Pues eso, tras varias noches encadenando menos horas de sueño de las deseadas, nos despertamos con la película del estadounidense Mickey Keating Psychopaths, y no somos capaces de terminarla. Keating intenta ponerse rompedor colocándonos en la piel del asesino, y complementándolo con un enfoque artie en su elaboración formal. La cinta abre con una cutre introducción de un condenado a la silla eléctrica que vaticina caos y horror en virtud de su espíritu asesino, y a partir de ahí la historia simplemente ilustra cómo sí, poco a poco diversas personas empiezan a perder la cabeza y cometer crímenes sangrientos. ¿Y? Pues nada, eso es lo que pasa, que los vemos hacer sus cosas de psicópatas mientras el realizador intenta convencernos de que lo suyo es cine de arte y ensayo.
Survival family por su parte no tiene pretensiones. Su único objetivo es contarnos una historia con la que nos podamos sentir identificados, en este caso la de una familia urbanita que se enfrenta a un inesperado e inexplicado apagón energético de alcance nacional. Lo último que hemos podido ver de su director, Noburo Yaguchi, son las agradables Robo-G (2012) y Wood job! (2014) y, como en éstas, ahora no trata de vendernos ninguna moto. Continúan las buenas intenciones con las ñoñerías justas, el ritmo pausado, la luminosidad y el viaje personal y colectivo como eje central. Y, aunque no se trata de una gran película, tiene el gran mérito de representar de una forma creíble una situación apocalíptica en la que el mundo no se transforma en un campo de batalla donde solamente hay criminales, violadores y psicópatas. Gracias.

> Bloque de datos:
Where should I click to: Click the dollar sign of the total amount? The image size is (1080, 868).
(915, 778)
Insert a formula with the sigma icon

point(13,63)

> Acciones requeridas:
(a) Enumera todas las películas que se mencionan por su título en las reseñas de cine.
(b) Según las reseñas de cine, ¿a qué se enfrenta la familia urbanita de Survival family?
(c) Prosigue las reseñas de cine a partir de su última frase.
El material no guarda relación con las reseñas de cine.

> Conjunto de respuestas:
(a) Psychopaths, Survival family, Robo-G (2012) y Wood job! (2014).

(b) A un inesperado e inexplicado apagón energético de alcance nacional.

(c)
Llega la que consideramos la auténtica polémica del festival, Caniba. Documental sobre el japonés Issei Sagawa (disculpas por el error en el tweet inferior) que viene con un premio del Festival de Venecia bajo el brazo, los franceses Lucien Castaing-Taylor y Verena Paravel se echan la cámara al hombro para entrevistar al susodicho personaje, que en sus tiempos mozos asesinó y se merendó a una compañera de universidad en la Sorbona. La apuesta de los directores es radical: el grueso de la película transcurre en primeros planos y planos detalle de Sagawa, ya sean enfocados o desenfocados (para mayor desesperación del personal). El problema es que el sujeto del documental no tiene gran cosa que decir. Maltratado por la edad -y suponemos que la salud-, Sagawa apenas dice palabra, la mitad de lo que aporta no es muy trascendente, y la otra mitad es prácticamente sonsacada por el hermano que lo cuida, y que es en todo caso la inesperada estrella de la función. Porque rápidamente nos damos cuenta de que ese otro señor que acompaña al protagonista no está tampoco bien de la cabeza, y cuando nos descuidamos parece que estemos pasando una tarde de café con la familia de La matanza de Texas. Pero suena mejor de lo que es: Caniba resulta inmisericorde, cierto, pero no ofrece mucho a cambio. E incluso tras su conclusión, que oscila entre el patetismo y el humor, uno se plantea si no se le están riendo en la cara, presentándole un mojón cinematográfico envuelto en papel couché pseudo-intelectual.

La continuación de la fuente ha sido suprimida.